> _What you will do_: Copy, exactly and without additions, every line in the records below from the one holding "You are a GUI" through the one holding "Task: Switch to the AUM tab", both ends included.

> _Task input_:
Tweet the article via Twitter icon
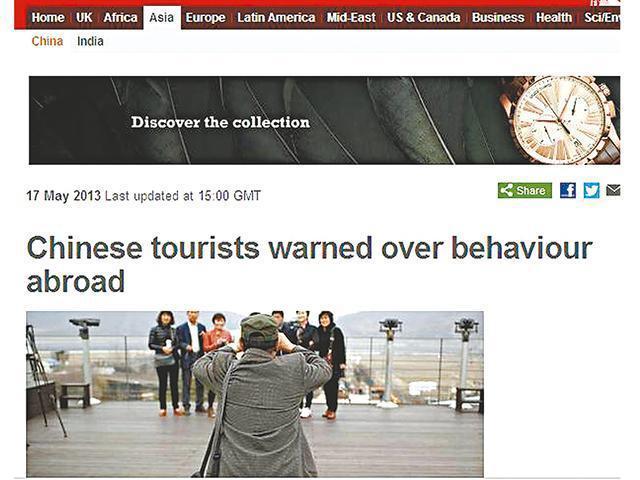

...

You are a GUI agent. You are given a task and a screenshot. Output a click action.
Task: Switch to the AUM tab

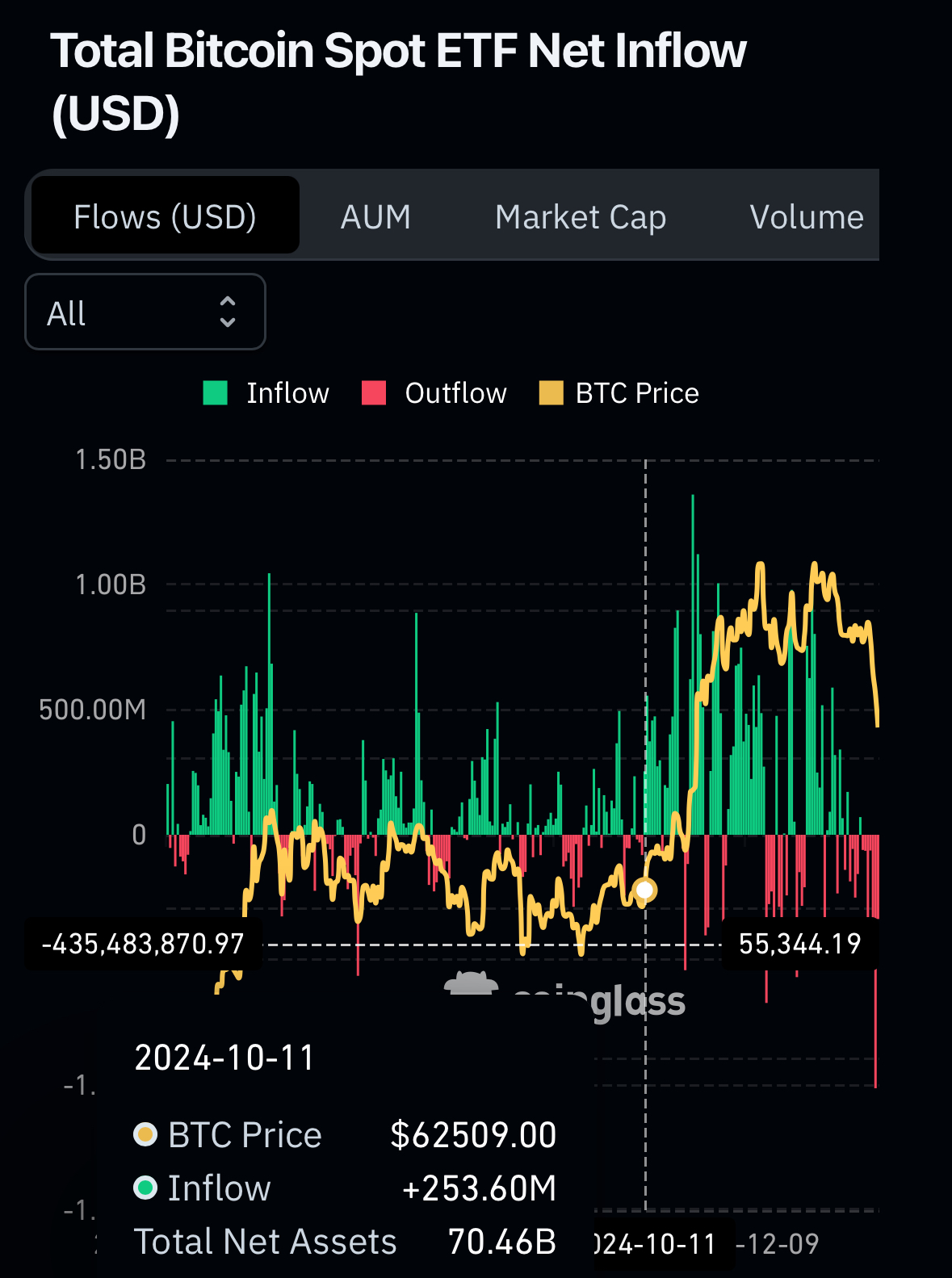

==

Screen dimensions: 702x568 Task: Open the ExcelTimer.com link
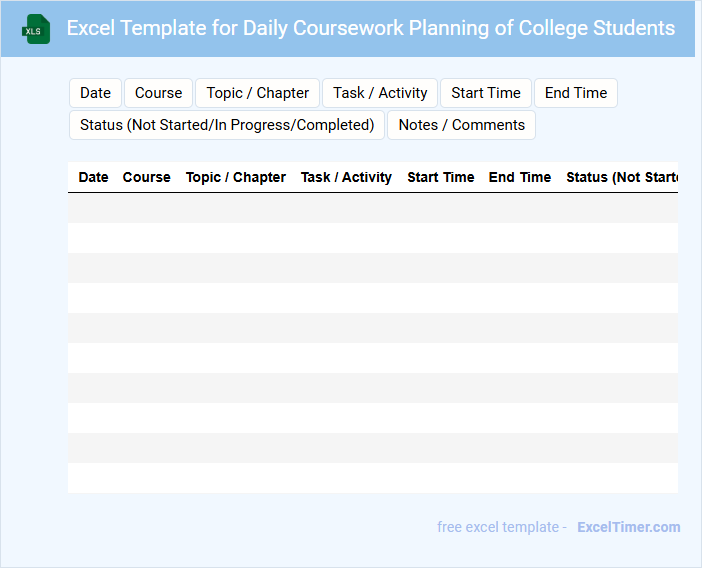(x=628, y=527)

> _Task output_:
You are a GUI agent. You are given a task and a screenshot. Output a click action.
Task: Switch to the AUM tab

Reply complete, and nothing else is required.